Vous vous rappelez peut-être cet article de mars dernier (« Que faire avec 100 patates ? ») où nous avions exposé le rachat de notre assurance vie Nuances Plus. Ce rachat nous avait permis de récupérer la somme de 99,6 k€ nette d’impôts et de prélèvements sociaux. Et je m’interrogeais à l’époque sur la destination de ces capitaux.

Après mûre réflexion, nous avons décidé d’utiliser ces fonds pour ouvrir un compte sur marge chez « Interactive Brokers ».

Tout d’abord, quel est l’objectif de ce nouveau compte ? S’agissant du remplacement d’une assurance vie qui était majoritairement investie sur un fonds euros, nous cherchons ici à dégager un flux de revenus sur le capital investi.

Les supports que nous utilisons à cet effet sont prioritairement des actions préférentielles et des titres de dettes US à faible valeur faciale (« Preferred stocks » et « Baby bonds »). Ces 2 classes d’actifs ont pour rôle de générer un revenu fixe.

Il ne s’agit donc pas ici d’un compte à vocation de trading court terme. Toutefois, pour compléter ce revenu fixe, nous utilisons ponctuellement des ventes d’options sur actions US. Nous avons choisi de diversifier avec la vente d’options car le timing d’entrée sur les actions préférentielles est actuellement peu favorable.

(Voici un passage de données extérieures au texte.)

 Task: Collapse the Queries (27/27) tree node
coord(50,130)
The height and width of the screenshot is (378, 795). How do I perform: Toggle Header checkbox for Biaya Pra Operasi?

L’ouverture du compte sur marge remonte en fait au 20 juin (pour fêter le début de l’été !?) avec un capital initial de 100 k€ car nous aimons les chiffres ronds. J’attendais un recul suffisant pour écrire un article sur le sujet. Après un peu plus de 2 mois d’historique, je pense qu’il est temps de faire un premier point.

Le sujet est tellement vaste qu’il est impossible de traiter tous les aspects dans un seul article. Je reviendrai plus tard sur les outils personnels que j’ai développés pour choisir mes supports d’investissement. J’ai notamment mis au point un calculateur de rendement pour les actions préférentielles, et un calculateur de risque pour les options sur actions.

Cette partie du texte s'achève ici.